§ **DIRECTIONS FOR THIS TASK**:
Every entry below must be reproduced exactly.
*** Opening INFORMATION ***
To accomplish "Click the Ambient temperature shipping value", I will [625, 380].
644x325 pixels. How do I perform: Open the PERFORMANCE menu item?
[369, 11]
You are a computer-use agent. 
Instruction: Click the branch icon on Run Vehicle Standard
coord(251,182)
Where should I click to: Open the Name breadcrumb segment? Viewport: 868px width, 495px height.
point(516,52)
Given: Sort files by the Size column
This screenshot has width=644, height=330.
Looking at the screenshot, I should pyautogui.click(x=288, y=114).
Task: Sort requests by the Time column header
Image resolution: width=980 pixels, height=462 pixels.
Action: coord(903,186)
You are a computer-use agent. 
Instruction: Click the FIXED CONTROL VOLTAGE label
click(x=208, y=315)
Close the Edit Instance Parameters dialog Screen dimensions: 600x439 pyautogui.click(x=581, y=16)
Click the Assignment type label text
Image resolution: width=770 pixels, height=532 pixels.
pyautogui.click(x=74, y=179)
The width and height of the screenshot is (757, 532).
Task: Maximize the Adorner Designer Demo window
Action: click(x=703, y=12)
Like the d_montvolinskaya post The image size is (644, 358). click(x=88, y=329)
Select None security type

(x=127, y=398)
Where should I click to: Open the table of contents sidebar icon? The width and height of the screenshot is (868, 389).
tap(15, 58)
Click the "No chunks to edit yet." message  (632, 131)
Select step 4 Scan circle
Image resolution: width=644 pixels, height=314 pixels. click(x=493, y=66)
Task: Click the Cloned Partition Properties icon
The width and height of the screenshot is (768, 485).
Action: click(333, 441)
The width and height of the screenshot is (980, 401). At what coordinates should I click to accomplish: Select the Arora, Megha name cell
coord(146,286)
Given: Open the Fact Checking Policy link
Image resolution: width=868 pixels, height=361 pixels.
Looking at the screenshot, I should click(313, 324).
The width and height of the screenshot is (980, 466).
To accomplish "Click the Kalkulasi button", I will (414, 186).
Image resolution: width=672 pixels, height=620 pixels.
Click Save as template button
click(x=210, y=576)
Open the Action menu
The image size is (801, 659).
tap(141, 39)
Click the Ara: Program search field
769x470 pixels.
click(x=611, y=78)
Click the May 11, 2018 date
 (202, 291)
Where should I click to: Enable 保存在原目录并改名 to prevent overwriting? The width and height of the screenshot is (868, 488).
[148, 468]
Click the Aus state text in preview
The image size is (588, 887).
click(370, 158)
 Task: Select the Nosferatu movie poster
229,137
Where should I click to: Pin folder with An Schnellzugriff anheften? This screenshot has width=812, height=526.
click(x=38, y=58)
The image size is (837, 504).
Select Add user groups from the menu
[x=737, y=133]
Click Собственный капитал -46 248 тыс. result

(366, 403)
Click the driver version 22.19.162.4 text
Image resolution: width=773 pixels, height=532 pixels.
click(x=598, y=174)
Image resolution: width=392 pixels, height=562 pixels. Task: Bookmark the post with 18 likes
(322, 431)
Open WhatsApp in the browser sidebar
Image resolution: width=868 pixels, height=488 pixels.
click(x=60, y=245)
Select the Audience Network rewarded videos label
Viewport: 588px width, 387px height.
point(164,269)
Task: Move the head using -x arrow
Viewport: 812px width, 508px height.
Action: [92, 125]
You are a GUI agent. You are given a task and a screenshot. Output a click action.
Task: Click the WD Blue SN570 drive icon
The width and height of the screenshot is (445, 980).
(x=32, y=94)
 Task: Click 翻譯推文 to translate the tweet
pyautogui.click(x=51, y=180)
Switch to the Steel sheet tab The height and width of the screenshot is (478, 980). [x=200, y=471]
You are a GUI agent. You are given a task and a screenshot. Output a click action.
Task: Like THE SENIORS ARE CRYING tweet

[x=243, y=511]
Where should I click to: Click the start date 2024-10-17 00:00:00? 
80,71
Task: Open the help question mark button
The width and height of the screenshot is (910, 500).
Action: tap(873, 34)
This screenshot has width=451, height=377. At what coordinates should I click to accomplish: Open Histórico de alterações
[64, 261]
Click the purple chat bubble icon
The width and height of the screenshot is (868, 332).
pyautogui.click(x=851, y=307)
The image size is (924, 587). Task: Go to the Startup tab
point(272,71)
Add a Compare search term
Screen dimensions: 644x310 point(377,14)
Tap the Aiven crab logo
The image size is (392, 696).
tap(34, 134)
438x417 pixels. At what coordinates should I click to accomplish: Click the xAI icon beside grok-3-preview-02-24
*** Closing INFORMATION ***
§ **EXERCISE SOLUTION**:
To accomplish "Click the Ambient temperature shipping value", I will [625, 380].
644x325 pixels. How do I perform: Open the PERFORMANCE menu item?
[369, 11]
You are a computer-use agent. 
Instruction: Click the branch icon on Run Vehicle Standard
coord(251,182)
Where should I click to: Open the Name breadcrumb segment? Viewport: 868px width, 495px height.
point(516,52)
Given: Sort files by the Size column
This screenshot has width=644, height=330.
Looking at the screenshot, I should pyautogui.click(x=288, y=114).
Task: Sort requests by the Time column header
Image resolution: width=980 pixels, height=462 pixels.
Action: coord(903,186)
You are a computer-use agent. 
Instruction: Click the FIXED CONTROL VOLTAGE label
click(x=208, y=315)
Close the Edit Instance Parameters dialog Screen dimensions: 600x439 pyautogui.click(x=581, y=16)
Click the Assignment type label text
Image resolution: width=770 pixels, height=532 pixels.
pyautogui.click(x=74, y=179)
The width and height of the screenshot is (757, 532).
Task: Maximize the Adorner Designer Demo window
Action: click(x=703, y=12)
Like the d_montvolinskaya post The image size is (644, 358). click(x=88, y=329)
Select None security type

(x=127, y=398)
Where should I click to: Open the table of contents sidebar icon? The width and height of the screenshot is (868, 389).
tap(15, 58)
Click the "No chunks to edit yet." message  (632, 131)
Select step 4 Scan circle
Image resolution: width=644 pixels, height=314 pixels. click(x=493, y=66)
Task: Click the Cloned Partition Properties icon
The width and height of the screenshot is (768, 485).
Action: click(333, 441)
The width and height of the screenshot is (980, 401). At what coordinates should I click to accomplish: Select the Arora, Megha name cell
coord(146,286)
Given: Open the Fact Checking Policy link
Image resolution: width=868 pixels, height=361 pixels.
Looking at the screenshot, I should click(313, 324).
The width and height of the screenshot is (980, 466).
To accomplish "Click the Kalkulasi button", I will (414, 186).
Image resolution: width=672 pixels, height=620 pixels.
Click Save as template button
click(x=210, y=576)
Open the Action menu
The image size is (801, 659).
tap(141, 39)
Click the Ara: Program search field
769x470 pixels.
click(x=611, y=78)
Click the May 11, 2018 date
 (202, 291)
Where should I click to: Enable 保存在原目录并改名 to prevent overwriting? The width and height of the screenshot is (868, 488).
[148, 468]
Click the Aus state text in preview
The image size is (588, 887).
click(370, 158)
 Task: Select the Nosferatu movie poster
229,137
Where should I click to: Pin folder with An Schnellzugriff anheften? This screenshot has width=812, height=526.
click(x=38, y=58)
The image size is (837, 504).
Select Add user groups from the menu
[x=737, y=133]
Click Собственный капитал -46 248 тыс. result

(366, 403)
Click the driver version 22.19.162.4 text
Image resolution: width=773 pixels, height=532 pixels.
click(x=598, y=174)
Image resolution: width=392 pixels, height=562 pixels. Task: Bookmark the post with 18 likes
(322, 431)
Open WhatsApp in the browser sidebar
Image resolution: width=868 pixels, height=488 pixels.
click(x=60, y=245)
Select the Audience Network rewarded videos label
Viewport: 588px width, 387px height.
point(164,269)
Task: Move the head using -x arrow
Viewport: 812px width, 508px height.
Action: [92, 125]
You are a GUI agent. You are given a task and a screenshot. Output a click action.
Task: Click the WD Blue SN570 drive icon
The width and height of the screenshot is (445, 980).
(x=32, y=94)
 Task: Click 翻譯推文 to translate the tweet
pyautogui.click(x=51, y=180)
Switch to the Steel sheet tab The height and width of the screenshot is (478, 980). [x=200, y=471]
You are a GUI agent. You are given a task and a screenshot. Output a click action.
Task: Like THE SENIORS ARE CRYING tweet

[x=243, y=511]
Where should I click to: Click the start date 2024-10-17 00:00:00? 
80,71
Task: Open the help question mark button
The width and height of the screenshot is (910, 500).
Action: tap(873, 34)
This screenshot has width=451, height=377. At what coordinates should I click to accomplish: Open Histórico de alterações
[64, 261]
Click the purple chat bubble icon
The width and height of the screenshot is (868, 332).
pyautogui.click(x=851, y=307)
The image size is (924, 587). Task: Go to the Startup tab
point(272,71)
Add a Compare search term
Screen dimensions: 644x310 point(377,14)
Tap the Aiven crab logo
The image size is (392, 696).
tap(34, 134)
438x417 pixels. At what coordinates should I click to accomplish: Click the xAI icon beside grok-3-preview-02-24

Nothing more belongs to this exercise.